P057: ANESTHETIC MANAGEMENT OF A PARTURIENT WITH MARFAN SYNDROME AND CHRONIC TYPE B AORTIC DISSECTION UNDERGOING CESAREAN SECTION
Karolain Garcia, MD; Vadim Katsenovich, DO; University of Florida
Introduction/Background: Marfan syndrome (MFS) is an autosomal dominant connective tissue disorder caused by a mutation in the fibrilin-1 gene on chromosome 15. Prevalence rates range from 1.5 to 17.2 per 100,000 individuals. Most patients have cardiovascular manifestations including aneurysmal dilation of the aorta, mitral valve prolapse, and mitral regurgitation. Abnormalities of the musculoskeletal and ocular system are other manifestations. Major causes of death are aortic aneurysm, dissection, and rupture. Neuraxial anesthesia is the recommended modality for cesarean section (CS) for patients with MFS, although spinal anesthesia failure has been widely reported in the literature due to the presence of dural ectasia in patients with MFS. Dural ectasia causes an increase in capacity of CSF in the dural space of the lumbosacral spine causing inadequate spread of intrathecal local anesthetics. We report the perioperative management of a patient with a history of MFS and chronic Type B aortic dissection who underwent CS using combined spinal epidural (CSE) anesthesia.

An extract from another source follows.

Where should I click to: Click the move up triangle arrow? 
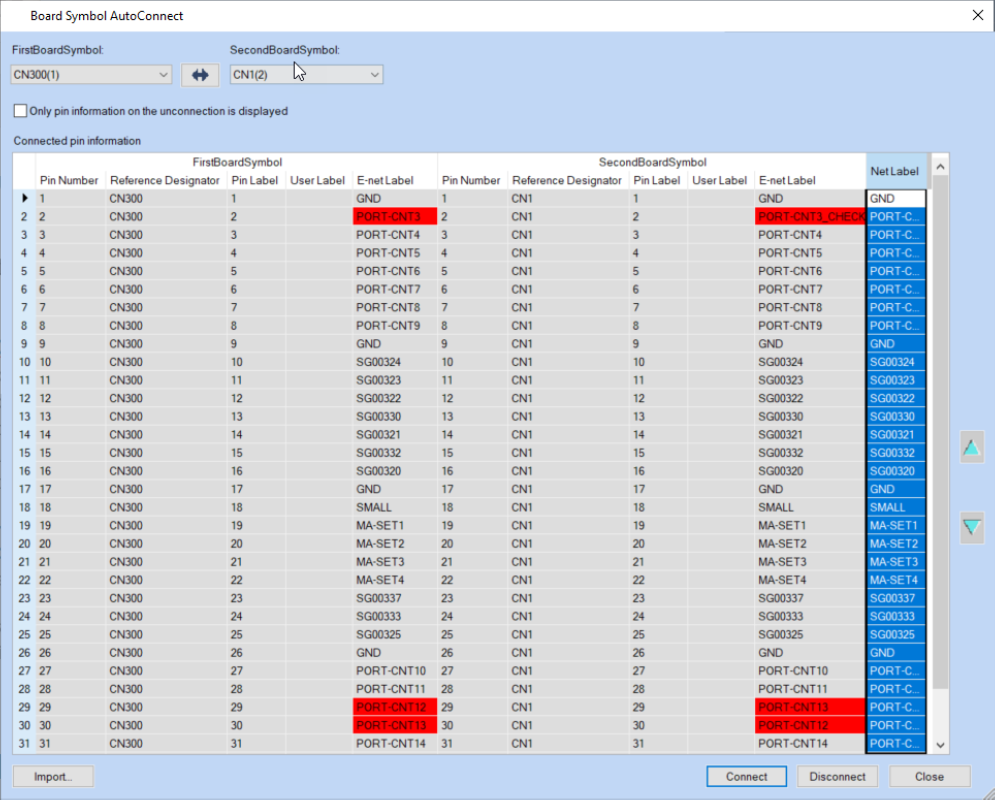[971, 447]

Case Presentation: A 36-year-old female G5P2113 at 32-week gestation presented for elective repeat CS and bilateral tubal ligation. The patient had a history of MFS, aortic valve and aortic arch replacement, and medically managed Type B aortic dissection. Computerized Tomography scan during pregnancy showed a Type B dissection extending into the bilateral common iliac arteries and a 4.8 cm distal aortic arch aneurysm. Transthoracic echocardiogram showed a functioning bioprosthetic aortic valve, normal left ventricular ejection fraction, and no regional wall motion abnormalities.

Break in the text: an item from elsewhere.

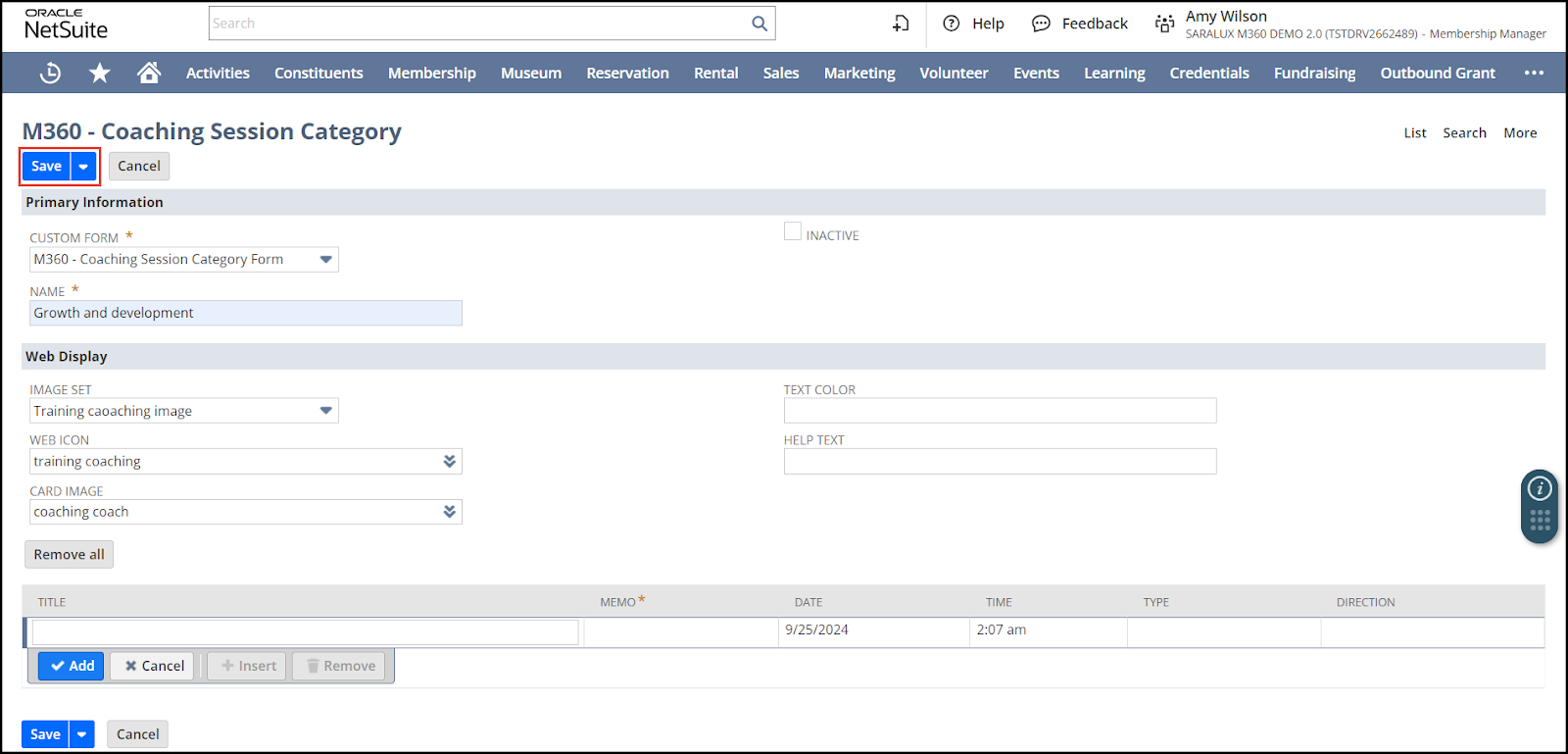Go to Home via house icon
This screenshot has height=754, width=1568.
(x=149, y=73)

Standard monitors and a left radial arterial line were placed in the operating room. A CSE was used to provide neuraxial anesthesia. A mixture of 1.6 ml of 0.75% hyperbaric bupivacaine, 20 mcg of fentanyl, 0.1 mg of morphine, and 20mcg of clonidine were injected intrathecally. The spinal needle was withdrawn and the epidural catheter was threaded. No medications were given through the catheter. Sensory block up to the level of T4 was achieved within five minutes. The case proceeded with uneventfully delivery of a female infant with APGAR scores of 8 and 8 at 1 and 5 minutes, respectively. Spinal anesthesia started to recede approximately three hours later and the patient ambulated without difficulty the next day.

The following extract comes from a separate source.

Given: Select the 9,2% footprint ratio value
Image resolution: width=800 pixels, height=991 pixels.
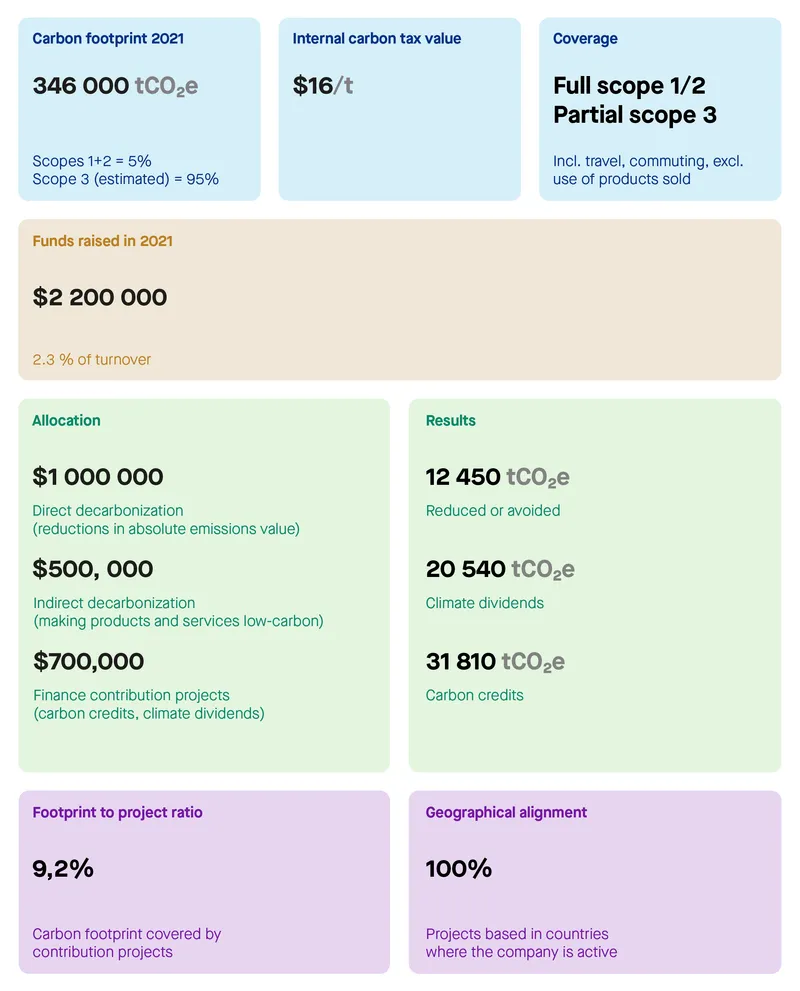Looking at the screenshot, I should [x=63, y=869].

Discussion/ Conclusion: Parturients with MFS are at increased risk of aortic dissection due to the physiologic changes of pregnancy as well as the hemodynamic strain associated with vaginal delivery. Patients with aortic dilation >4 cm, increasing dilation of aorta during pregnancy, or a history of prior aortic repair are recommended to have a CS. CSE is preferred over general anesthesia for CS in patients with MFS. It avoids the detrimental risks of general anesthesia such as significant hemodynamic response to laryngoscopy, aspiration risk during induction, and neonatal depression caused by maternally administered opioids. The primary goal in management of MFS patients with aortic aneurysms and dissections is reduction of cardiovascular stress and strict blood pressure control.
Our plan included the potential management of a failed spinal anesthetic, maintenance of hemodynamic instability, and emergent treatment of a ruptured aorta.